(Data records begins)
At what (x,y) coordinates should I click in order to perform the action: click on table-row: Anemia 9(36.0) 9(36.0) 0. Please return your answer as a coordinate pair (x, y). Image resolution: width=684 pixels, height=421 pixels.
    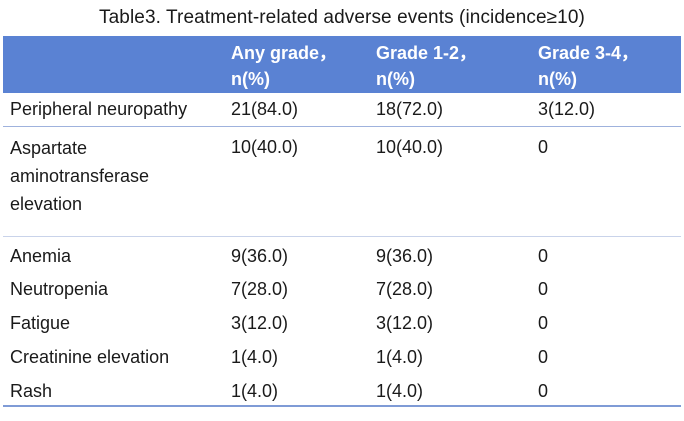
    Looking at the image, I should click on (342, 252).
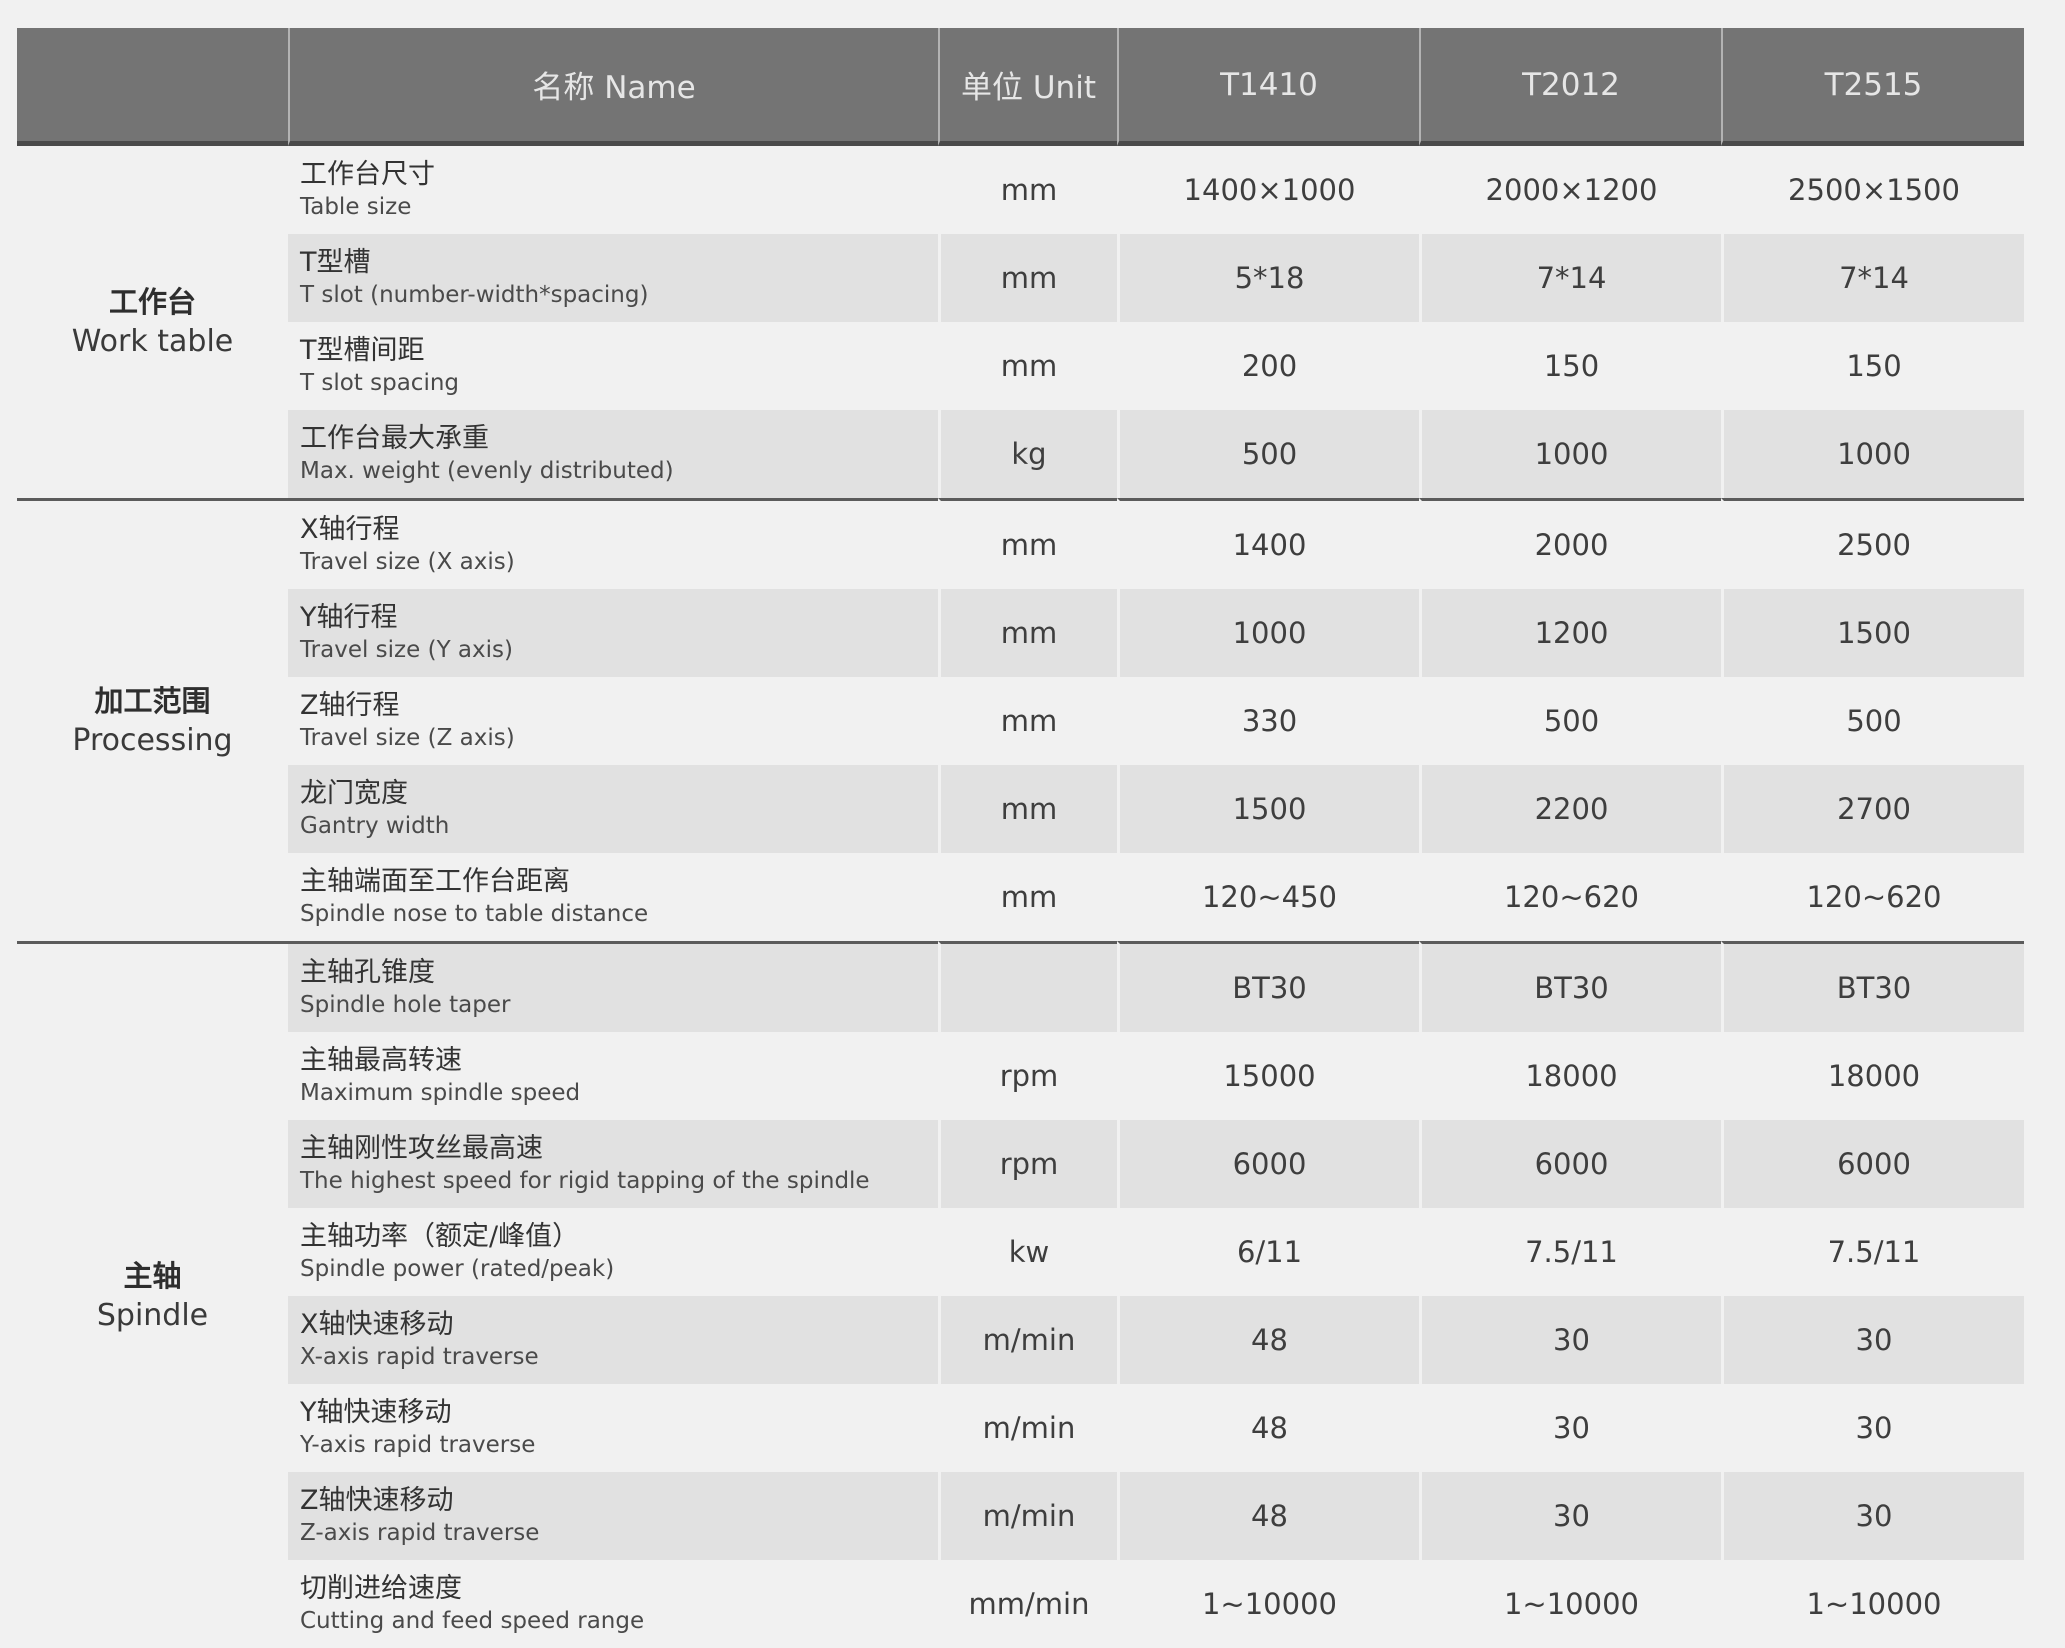 Image resolution: width=2065 pixels, height=1648 pixels. What do you see at coordinates (1268, 454) in the screenshot?
I see `value-cell-t1410: 500` at bounding box center [1268, 454].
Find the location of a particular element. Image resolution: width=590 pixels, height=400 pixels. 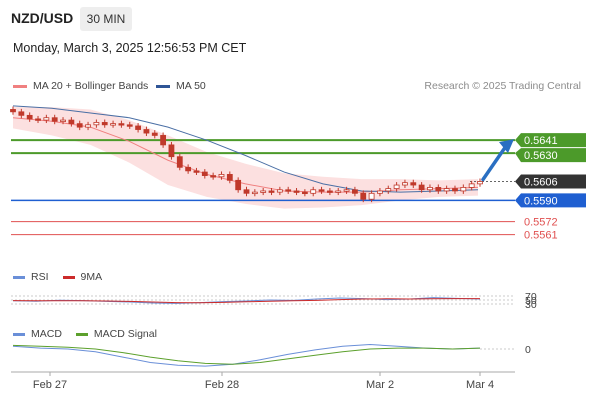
(Data records ends)
- _Problem to work on_
Please turn all of the records above into a numbered list, one item per line, skipping any blank lines and leaving out the pictures.

- _Answer for the task_
1. At what (x,y) coordinates should I click in order to perform the action: click on table-row: Anemia 9(36.0) 9(36.0) 0. Please return your answer as a coordinate pair (x, y). Image resolution: width=684 pixels, height=421 pixels.
2.     Looking at the image, I should click on (342, 252).
3.  Image resolution: width=2065 pixels, height=1648 pixels. What do you see at coordinates (1268, 454) in the screenshot?
4. I see `value-cell-t1410: 500` at bounding box center [1268, 454].
5. Find the location of a particular element. Image resolution: width=590 pixels, height=400 pixels. 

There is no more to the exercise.